3. Take advantage of the resources around you. Get out there and talk to people. There are school counselors available to discuss potential fields, and even talking with a relative about what they do for a living is a great idea. Most likely, this person will have a lot of job experience and can tell you about some of the work they've done over the years. Learn about what helped them get to where they are and get inspired.

4. Explore your options in high school. If you're interested in medicine, then take on a few health electives. Or maybe you think you might like journalism, so take on a creative writing class. Trying out classes will help you decide whether or not you actually enjoy that field.

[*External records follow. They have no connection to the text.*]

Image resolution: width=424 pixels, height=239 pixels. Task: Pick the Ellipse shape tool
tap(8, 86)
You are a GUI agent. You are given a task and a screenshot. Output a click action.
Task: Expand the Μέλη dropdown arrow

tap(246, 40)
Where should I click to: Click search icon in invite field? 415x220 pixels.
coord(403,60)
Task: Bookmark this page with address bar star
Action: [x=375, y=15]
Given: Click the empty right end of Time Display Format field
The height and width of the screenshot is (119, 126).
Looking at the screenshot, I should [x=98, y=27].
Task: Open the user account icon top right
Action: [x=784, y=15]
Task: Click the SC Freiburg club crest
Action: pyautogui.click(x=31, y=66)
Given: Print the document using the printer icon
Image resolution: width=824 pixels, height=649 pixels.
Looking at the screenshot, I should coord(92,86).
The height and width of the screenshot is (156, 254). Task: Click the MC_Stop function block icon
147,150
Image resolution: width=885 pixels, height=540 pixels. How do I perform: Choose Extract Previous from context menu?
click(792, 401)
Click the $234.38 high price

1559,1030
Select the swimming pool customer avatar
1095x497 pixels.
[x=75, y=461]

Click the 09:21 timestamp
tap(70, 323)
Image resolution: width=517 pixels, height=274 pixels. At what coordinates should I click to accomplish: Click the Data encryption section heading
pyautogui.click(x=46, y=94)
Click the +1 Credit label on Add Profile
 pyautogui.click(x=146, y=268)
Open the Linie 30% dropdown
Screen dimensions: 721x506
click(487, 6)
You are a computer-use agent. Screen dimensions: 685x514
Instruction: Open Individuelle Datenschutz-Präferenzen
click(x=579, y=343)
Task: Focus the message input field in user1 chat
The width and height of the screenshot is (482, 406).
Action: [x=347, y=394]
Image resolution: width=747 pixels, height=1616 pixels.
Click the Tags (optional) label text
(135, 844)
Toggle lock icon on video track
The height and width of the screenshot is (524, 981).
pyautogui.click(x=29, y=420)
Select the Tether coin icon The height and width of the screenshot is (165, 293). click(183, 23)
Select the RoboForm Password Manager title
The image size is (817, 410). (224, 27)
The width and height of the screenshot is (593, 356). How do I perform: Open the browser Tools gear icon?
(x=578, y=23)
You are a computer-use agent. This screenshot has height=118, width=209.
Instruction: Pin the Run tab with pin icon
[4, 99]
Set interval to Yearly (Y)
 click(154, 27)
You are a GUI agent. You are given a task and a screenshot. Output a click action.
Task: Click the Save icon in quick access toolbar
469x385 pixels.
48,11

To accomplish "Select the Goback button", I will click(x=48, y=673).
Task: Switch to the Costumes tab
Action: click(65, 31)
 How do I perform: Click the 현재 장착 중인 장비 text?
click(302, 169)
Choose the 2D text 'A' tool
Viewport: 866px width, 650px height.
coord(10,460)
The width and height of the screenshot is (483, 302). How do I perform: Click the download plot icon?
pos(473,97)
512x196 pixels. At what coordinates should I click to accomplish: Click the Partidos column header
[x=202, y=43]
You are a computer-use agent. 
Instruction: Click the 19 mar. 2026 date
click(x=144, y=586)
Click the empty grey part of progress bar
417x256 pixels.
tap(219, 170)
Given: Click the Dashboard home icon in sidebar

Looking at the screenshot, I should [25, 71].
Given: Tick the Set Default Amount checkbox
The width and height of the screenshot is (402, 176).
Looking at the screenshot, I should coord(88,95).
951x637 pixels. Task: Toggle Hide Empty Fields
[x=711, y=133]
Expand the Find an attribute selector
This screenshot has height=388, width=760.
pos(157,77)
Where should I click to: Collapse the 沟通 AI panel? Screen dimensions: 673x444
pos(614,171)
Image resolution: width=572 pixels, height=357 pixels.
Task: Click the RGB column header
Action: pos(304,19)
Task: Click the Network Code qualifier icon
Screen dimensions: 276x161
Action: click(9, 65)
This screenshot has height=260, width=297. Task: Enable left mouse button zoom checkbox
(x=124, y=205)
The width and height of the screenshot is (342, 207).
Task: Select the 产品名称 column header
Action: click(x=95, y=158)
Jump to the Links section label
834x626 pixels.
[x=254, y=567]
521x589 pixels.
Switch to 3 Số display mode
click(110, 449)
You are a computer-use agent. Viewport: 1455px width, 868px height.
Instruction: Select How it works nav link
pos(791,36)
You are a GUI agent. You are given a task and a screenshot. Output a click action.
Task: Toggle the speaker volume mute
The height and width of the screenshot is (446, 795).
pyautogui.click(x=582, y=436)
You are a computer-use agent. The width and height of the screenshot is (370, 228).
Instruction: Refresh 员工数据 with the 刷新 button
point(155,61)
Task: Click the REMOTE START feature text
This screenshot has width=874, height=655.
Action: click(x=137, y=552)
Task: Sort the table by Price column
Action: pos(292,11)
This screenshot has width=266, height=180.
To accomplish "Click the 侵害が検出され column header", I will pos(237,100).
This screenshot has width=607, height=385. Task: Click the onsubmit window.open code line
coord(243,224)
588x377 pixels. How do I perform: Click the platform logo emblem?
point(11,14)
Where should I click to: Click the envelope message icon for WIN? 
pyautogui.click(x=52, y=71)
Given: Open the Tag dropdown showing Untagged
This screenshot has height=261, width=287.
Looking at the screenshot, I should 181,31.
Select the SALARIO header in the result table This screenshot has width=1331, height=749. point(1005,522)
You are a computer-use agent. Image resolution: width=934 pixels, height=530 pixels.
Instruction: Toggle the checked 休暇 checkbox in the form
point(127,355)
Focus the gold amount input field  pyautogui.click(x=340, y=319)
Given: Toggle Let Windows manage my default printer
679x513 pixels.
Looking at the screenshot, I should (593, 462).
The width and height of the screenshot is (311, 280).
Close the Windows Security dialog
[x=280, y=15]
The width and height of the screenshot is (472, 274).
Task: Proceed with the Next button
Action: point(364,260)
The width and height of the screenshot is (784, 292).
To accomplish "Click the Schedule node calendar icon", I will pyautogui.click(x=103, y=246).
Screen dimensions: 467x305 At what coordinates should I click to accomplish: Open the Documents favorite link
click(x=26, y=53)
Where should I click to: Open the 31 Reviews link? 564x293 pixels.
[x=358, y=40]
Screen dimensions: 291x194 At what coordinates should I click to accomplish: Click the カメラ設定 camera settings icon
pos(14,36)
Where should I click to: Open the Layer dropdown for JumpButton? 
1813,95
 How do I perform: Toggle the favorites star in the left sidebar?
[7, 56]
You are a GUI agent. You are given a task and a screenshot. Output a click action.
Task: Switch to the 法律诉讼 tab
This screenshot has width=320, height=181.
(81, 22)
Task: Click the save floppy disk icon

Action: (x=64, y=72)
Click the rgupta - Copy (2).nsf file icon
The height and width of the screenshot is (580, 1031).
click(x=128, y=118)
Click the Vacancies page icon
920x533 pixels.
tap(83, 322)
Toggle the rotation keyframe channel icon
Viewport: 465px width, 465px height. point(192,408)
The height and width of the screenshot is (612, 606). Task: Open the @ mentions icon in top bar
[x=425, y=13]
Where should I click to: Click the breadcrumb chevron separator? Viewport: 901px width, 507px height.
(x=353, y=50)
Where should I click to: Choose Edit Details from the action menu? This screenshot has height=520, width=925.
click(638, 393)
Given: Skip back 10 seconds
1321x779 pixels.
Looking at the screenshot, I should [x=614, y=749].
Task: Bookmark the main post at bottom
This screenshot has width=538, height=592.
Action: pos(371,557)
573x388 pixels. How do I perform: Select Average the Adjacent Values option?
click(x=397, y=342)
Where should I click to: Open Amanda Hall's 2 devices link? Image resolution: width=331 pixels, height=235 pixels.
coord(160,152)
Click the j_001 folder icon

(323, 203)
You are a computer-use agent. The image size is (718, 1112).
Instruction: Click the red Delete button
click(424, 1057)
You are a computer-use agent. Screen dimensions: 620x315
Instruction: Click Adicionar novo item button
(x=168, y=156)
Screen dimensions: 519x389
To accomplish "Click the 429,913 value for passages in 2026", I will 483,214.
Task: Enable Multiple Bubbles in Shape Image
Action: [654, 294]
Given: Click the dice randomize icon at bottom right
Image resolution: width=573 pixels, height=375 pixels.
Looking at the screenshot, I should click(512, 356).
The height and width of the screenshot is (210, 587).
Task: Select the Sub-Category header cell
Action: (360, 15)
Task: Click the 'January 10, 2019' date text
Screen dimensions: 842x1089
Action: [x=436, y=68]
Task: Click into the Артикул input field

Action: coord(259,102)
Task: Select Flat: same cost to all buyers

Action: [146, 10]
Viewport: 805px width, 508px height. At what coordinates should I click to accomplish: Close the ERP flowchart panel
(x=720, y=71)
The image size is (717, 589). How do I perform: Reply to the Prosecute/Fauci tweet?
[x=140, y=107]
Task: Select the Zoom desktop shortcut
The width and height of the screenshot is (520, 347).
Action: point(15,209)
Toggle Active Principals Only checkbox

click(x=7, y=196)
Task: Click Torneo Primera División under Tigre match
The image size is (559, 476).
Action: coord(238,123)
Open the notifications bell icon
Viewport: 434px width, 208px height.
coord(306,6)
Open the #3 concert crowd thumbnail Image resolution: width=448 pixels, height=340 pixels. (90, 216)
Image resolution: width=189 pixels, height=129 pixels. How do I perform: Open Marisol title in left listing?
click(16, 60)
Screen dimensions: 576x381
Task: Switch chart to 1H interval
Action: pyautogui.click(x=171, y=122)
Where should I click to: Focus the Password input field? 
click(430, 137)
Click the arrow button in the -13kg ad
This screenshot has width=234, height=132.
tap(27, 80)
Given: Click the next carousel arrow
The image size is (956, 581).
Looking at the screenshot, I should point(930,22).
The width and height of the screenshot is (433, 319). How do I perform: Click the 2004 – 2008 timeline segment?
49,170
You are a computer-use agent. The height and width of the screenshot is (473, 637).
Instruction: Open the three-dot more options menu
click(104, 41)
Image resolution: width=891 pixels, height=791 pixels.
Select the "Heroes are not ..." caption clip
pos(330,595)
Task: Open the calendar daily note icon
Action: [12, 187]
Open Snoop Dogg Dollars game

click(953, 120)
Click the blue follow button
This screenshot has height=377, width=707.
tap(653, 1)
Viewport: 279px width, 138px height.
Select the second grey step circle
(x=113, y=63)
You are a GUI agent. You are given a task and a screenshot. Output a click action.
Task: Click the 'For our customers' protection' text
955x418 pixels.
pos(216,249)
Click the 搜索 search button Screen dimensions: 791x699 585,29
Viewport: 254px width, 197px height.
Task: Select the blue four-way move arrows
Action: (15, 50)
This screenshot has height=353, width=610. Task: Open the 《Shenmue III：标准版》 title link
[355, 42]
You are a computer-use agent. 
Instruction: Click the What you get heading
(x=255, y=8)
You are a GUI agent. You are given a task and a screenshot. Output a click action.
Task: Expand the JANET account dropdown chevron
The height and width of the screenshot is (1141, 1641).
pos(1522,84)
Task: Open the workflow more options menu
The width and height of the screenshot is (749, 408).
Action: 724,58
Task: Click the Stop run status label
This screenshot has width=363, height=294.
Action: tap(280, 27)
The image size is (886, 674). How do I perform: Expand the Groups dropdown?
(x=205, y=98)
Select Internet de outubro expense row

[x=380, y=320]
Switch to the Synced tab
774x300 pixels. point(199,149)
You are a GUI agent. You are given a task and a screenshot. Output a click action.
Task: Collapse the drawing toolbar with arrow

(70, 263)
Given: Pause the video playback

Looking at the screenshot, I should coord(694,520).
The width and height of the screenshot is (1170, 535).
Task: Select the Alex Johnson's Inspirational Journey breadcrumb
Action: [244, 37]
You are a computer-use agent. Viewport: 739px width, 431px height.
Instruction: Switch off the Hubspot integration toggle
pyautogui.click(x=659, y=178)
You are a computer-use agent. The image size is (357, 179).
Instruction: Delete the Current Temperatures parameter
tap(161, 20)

5. Get hands-on experience. Job shadowing is a great way to get an idea of a career; this will give you the experience of learning a job and getting to see what it's like on a daily basis. If you want to take it one step further, there are also internships you can apply for to gain the work experience you'll need. For example, TX. offers an amazing internship for aspiring journalists still in high school, and other businesses do the same, from banking to engineering.

6. Remember that it's your decision. Parents can put a lot of pressure on teens to pick a job they can be proud of. Maybe you really want to be a musician, but your parents are counting on you going to law school. In the end, you are the one who has to decide. If music is your passion then don't give up on it. Follow your own dreams, not someone else's.

7. Make a difference. Every generation depends on the next to keep things going. We need better politicians, more advances in the medical field, etc. Choose a career that you can make a difference in, even if it's not a big one. "Be the change you want to see in the world" is how Mahatma Gandhi describes it.

8. It's not all about the Benjamins. When considering a job, most teens want to do something that pays a lot, something that gets us the car or house of our dreams. Although money is important, it's not everything. There is no point in being stuck in a job you hate just because you're making a lot of money. If you love what you're doing and you work hard, you can excel in any career.

Being young, we don't have to decide right away what we're going to do or who we want to be. But having some direction will make things easier when it comes time to graduate. Planning ahead and being prepared is vital to your success.

So find your passion, and your inspiration. No matter what job you choose, as long as you're happy, you will go far.